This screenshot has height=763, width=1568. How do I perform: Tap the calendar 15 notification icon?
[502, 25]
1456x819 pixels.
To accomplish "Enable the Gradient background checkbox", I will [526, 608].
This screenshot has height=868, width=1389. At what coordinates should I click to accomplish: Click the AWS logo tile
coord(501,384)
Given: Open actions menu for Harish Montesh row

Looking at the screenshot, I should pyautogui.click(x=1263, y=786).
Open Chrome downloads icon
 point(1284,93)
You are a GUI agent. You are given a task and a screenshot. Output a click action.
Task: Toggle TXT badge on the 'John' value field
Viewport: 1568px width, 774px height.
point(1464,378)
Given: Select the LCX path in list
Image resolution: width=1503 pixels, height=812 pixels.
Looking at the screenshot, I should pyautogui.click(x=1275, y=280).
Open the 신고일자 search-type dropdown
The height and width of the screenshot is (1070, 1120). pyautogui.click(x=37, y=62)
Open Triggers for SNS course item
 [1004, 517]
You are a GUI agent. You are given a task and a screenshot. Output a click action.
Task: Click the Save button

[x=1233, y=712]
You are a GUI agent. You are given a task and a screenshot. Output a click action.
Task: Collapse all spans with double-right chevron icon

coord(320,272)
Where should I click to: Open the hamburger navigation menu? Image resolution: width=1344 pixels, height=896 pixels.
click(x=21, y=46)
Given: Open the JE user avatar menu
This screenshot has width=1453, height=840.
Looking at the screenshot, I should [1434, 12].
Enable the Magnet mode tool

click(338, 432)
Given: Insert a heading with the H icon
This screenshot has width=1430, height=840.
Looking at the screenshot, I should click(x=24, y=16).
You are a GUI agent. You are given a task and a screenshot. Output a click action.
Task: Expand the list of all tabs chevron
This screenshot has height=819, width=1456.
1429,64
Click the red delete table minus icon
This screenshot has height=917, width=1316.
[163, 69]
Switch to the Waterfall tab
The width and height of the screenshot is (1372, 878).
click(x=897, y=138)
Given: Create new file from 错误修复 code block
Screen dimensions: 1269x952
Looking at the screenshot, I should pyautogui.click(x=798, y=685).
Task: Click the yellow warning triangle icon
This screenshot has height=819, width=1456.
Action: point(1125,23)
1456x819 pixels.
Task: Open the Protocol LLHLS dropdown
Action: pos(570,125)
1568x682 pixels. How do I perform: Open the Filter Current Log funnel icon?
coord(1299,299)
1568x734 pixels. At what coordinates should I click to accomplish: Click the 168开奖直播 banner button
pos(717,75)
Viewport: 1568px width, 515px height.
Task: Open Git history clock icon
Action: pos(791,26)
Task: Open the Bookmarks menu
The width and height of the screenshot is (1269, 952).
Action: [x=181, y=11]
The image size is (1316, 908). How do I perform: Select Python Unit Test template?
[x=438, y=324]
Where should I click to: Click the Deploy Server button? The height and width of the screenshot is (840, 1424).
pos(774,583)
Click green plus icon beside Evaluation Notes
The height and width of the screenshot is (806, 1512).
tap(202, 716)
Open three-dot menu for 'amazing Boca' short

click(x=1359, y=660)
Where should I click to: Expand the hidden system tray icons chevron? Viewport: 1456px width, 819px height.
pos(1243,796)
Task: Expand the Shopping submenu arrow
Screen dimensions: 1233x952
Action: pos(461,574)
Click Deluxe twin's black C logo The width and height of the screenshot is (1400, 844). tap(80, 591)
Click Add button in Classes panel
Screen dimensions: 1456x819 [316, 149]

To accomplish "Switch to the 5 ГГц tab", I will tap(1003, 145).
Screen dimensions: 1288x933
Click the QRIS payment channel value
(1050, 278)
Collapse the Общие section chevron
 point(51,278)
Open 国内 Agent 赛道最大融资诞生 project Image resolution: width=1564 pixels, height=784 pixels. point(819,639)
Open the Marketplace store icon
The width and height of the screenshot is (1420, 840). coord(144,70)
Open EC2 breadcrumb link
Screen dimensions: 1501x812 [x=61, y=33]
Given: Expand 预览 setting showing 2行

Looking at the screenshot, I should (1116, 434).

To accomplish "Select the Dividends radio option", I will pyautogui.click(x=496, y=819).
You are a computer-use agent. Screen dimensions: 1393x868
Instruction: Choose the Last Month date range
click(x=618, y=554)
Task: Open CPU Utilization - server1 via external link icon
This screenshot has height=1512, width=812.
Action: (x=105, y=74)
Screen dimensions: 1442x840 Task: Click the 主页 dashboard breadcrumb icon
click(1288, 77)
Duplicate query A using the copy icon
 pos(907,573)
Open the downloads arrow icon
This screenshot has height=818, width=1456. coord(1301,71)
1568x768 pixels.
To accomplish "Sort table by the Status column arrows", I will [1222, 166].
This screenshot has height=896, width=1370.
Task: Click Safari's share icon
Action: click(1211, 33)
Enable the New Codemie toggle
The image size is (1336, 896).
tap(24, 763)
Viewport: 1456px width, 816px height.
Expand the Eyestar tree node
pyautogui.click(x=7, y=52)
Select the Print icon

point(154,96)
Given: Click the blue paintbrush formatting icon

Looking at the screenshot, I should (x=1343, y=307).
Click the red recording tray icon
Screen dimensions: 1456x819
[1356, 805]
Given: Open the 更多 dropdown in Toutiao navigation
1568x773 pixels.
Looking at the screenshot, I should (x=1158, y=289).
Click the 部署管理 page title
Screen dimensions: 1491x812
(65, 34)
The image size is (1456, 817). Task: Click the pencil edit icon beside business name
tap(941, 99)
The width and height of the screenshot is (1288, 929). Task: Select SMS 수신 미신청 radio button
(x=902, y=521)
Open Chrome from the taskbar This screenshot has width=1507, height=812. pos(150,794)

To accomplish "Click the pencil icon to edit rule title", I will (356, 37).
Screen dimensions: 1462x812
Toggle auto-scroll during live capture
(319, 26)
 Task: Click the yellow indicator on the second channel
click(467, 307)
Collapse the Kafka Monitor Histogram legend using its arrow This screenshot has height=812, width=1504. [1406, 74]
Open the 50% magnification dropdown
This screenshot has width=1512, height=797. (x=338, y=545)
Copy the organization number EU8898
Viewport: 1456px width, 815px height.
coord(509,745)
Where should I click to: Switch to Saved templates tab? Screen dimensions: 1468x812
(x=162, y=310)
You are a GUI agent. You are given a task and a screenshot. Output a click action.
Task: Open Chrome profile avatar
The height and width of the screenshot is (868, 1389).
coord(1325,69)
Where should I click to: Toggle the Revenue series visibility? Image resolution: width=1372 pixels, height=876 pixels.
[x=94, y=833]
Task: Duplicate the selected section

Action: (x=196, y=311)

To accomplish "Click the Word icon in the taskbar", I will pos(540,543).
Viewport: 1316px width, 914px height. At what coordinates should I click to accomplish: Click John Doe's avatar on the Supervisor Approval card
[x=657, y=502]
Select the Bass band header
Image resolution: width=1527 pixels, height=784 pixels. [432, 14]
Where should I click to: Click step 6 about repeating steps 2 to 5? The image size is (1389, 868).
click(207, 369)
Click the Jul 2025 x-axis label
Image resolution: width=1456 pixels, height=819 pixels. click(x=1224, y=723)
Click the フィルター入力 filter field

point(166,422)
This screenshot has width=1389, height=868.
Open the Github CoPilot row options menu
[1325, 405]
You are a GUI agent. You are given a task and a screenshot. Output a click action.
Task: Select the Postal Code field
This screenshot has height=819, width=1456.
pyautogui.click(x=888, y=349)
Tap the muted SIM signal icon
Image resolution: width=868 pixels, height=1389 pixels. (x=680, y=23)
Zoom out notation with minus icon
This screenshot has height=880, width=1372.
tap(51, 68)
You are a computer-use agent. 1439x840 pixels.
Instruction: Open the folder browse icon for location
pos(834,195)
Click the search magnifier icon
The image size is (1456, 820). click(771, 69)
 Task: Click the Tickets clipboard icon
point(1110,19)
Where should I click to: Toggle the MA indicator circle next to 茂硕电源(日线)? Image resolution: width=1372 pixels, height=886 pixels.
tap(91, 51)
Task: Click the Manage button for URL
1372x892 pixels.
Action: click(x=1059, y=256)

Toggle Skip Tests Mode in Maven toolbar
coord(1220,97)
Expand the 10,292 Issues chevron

TASK STATEMENT
From the entries above, copy out every line where the string "list" appears.

WRITTEN RESPONSE
Given: Select the LCX path in list
Task: Expand the list of all tabs chevron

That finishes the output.